### [Your goal]
Retype only the stretch of lines that starts with the line containing "The width and height of the screenshot is (552, 448)." and ends with the last line of the records, both included, exactly.

### [Extracted records]
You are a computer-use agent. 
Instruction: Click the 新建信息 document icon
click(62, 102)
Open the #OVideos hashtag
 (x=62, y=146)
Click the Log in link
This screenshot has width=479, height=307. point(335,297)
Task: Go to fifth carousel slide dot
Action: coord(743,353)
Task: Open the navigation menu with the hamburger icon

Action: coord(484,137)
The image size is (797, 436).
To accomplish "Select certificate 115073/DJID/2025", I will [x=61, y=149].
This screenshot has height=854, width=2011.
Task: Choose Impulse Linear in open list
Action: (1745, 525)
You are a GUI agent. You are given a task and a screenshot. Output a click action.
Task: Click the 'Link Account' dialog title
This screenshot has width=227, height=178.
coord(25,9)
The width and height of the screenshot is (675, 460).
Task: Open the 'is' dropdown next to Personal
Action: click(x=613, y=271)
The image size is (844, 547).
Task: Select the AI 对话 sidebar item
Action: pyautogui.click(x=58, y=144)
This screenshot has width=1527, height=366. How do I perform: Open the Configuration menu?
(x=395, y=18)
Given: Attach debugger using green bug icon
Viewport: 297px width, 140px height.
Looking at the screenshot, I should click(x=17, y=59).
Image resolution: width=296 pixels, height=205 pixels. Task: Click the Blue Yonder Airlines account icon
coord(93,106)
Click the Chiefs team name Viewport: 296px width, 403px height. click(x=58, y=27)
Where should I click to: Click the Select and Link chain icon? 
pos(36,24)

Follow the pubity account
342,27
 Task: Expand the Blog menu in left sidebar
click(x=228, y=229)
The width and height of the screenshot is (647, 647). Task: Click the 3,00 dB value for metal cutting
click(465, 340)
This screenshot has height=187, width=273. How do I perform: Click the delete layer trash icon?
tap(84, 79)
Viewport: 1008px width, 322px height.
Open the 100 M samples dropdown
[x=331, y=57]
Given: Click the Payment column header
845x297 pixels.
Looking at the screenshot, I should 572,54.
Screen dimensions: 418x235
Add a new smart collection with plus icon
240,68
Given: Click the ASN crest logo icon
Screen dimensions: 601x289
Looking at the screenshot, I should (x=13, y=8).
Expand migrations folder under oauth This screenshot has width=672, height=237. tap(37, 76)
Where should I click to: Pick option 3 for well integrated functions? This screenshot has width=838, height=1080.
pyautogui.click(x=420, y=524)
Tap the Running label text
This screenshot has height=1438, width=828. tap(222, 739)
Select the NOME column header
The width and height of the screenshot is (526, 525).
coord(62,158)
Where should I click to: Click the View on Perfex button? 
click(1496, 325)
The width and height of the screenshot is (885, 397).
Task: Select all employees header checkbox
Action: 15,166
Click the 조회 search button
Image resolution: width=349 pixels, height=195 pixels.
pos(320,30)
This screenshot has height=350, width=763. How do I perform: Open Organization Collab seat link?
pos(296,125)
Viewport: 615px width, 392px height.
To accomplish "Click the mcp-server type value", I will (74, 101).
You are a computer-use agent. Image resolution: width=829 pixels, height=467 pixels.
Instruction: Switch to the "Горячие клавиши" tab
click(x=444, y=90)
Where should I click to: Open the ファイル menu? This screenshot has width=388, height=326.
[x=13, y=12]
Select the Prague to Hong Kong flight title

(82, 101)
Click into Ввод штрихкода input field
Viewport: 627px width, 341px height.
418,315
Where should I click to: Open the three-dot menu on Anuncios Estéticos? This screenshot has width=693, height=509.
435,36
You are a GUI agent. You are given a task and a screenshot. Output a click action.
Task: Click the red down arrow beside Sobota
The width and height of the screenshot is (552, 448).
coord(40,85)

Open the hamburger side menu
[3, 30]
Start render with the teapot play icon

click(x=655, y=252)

### [Exercise output]
The width and height of the screenshot is (552, 448).
coord(40,85)

Open the hamburger side menu
[3, 30]
Start render with the teapot play icon

click(x=655, y=252)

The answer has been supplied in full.